Gänsehaut überzog meinen Körper und ich krümmte mich zusammen. Alles fühlte ich falsch an und ich stand langsam und wackelig auf. ,,Ich glaube, ich gehe hoch." Auch Ingrid stand auf und sah mich verunsichert an, ,,Ja ruhe dich aus."

Kurz sah es so aus als wolle sie mich in den Arm nehmen, doch da hatte ich mich schon nickend umgedreht und war nach oben verschwunden. Schlafen konnte ich nicht, doch das war egal. Ich wusste einfach nichts mit mir anzufangen und saß stundenlang nur auf meinem Bett.

Mein ganzes Leben lang hatte man mich für den Tod meiner eigenen Mutter verantwortlich gemacht, obwohl eigentlich sie diejenige gewesen war, die meinen Tod wollte. Wut baute sich in mir auf, gepaart, mit Frust und ich wusste einfach nicht wohin damit. Langsam begann es zu viel zu werden.
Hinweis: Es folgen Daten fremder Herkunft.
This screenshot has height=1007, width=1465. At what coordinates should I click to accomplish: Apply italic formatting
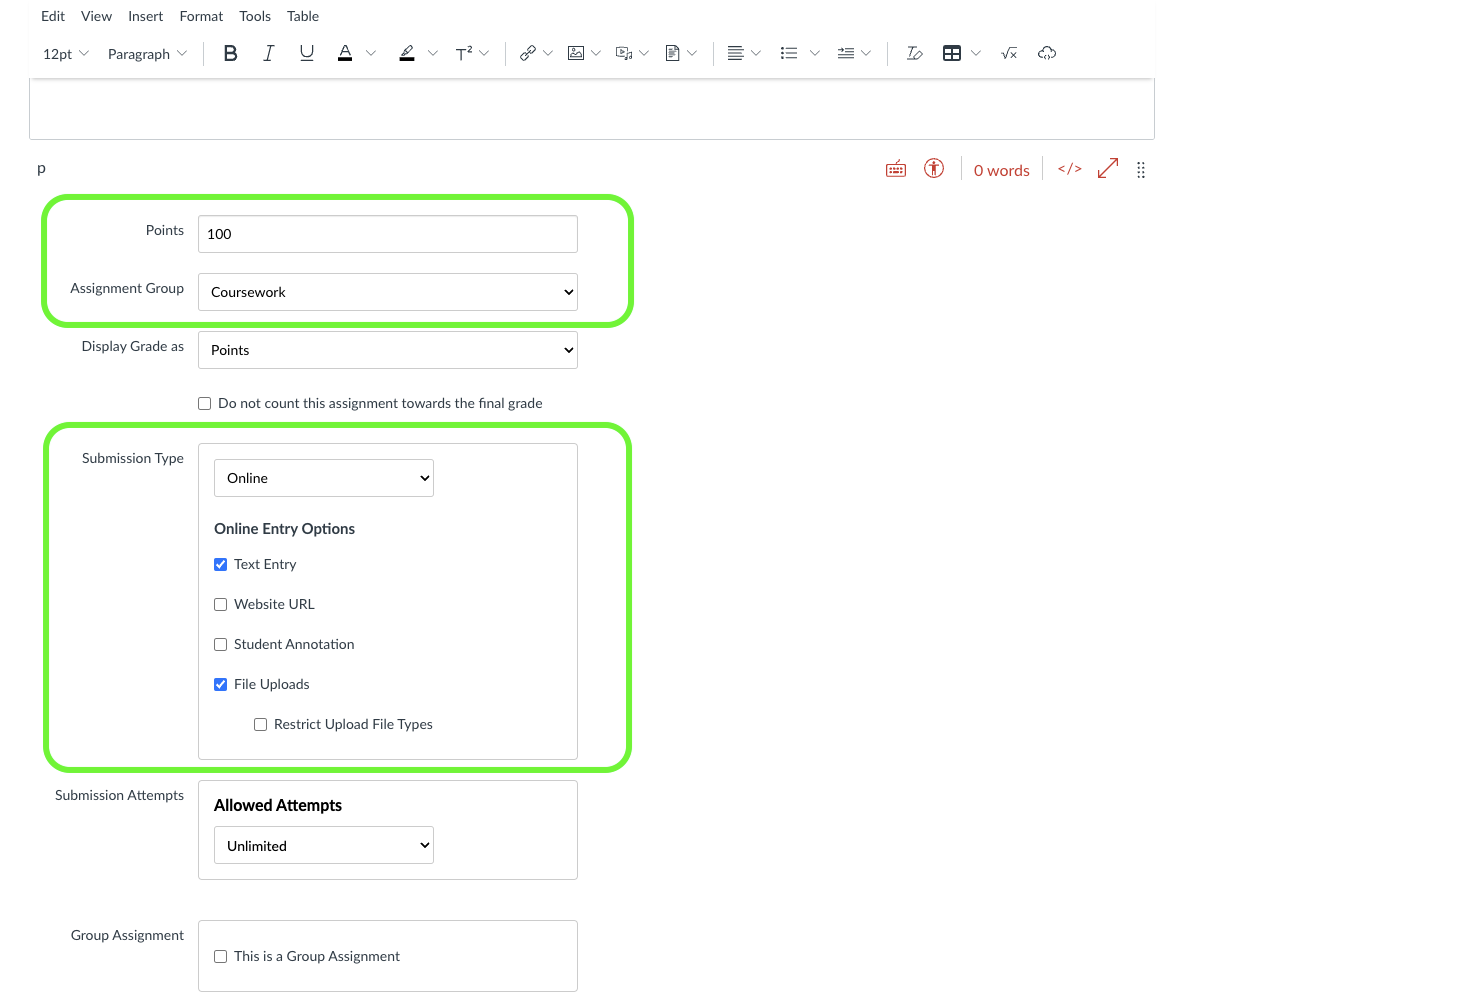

Seit ich klein war, wollte man meinen Tod und nur, weil meine Mutter verraten wurde, überlebte ich. Damit Jahre später meine engste Vertraute erneut in meinen Armen stirbt und mein einziger Freund mich verlässt.

Langsam rollte etwas meine Wange herunter und ich krümmte mich auf meinem Bett zusammen. Schmerz rollte über mich und ich presste meine Augen und Lippen zusammen, um keinen Ton von mir zugeben.

Ich wollte keine Schwäche zeigen. Seit Deen weg war, hatte ich das Gefühl und die Entschlossenheit bekommen, es ihnen allen zu beweisen. Jetzt hielt ich es jedoch nicht mehr aus. Für einen kurzen Moment ließ ich mich fallen und alles in Form von Tränen raus. 

Es waren viele und für gefühlte Stunden hörten sie nicht auf, bis ich schniefend in einen traumlosen Schlaf fiel.Erschöpft wachte ich am nächsten Tag auf und sofort fiel mir etwas ein. Das Datum. Heute war ihr Todestag.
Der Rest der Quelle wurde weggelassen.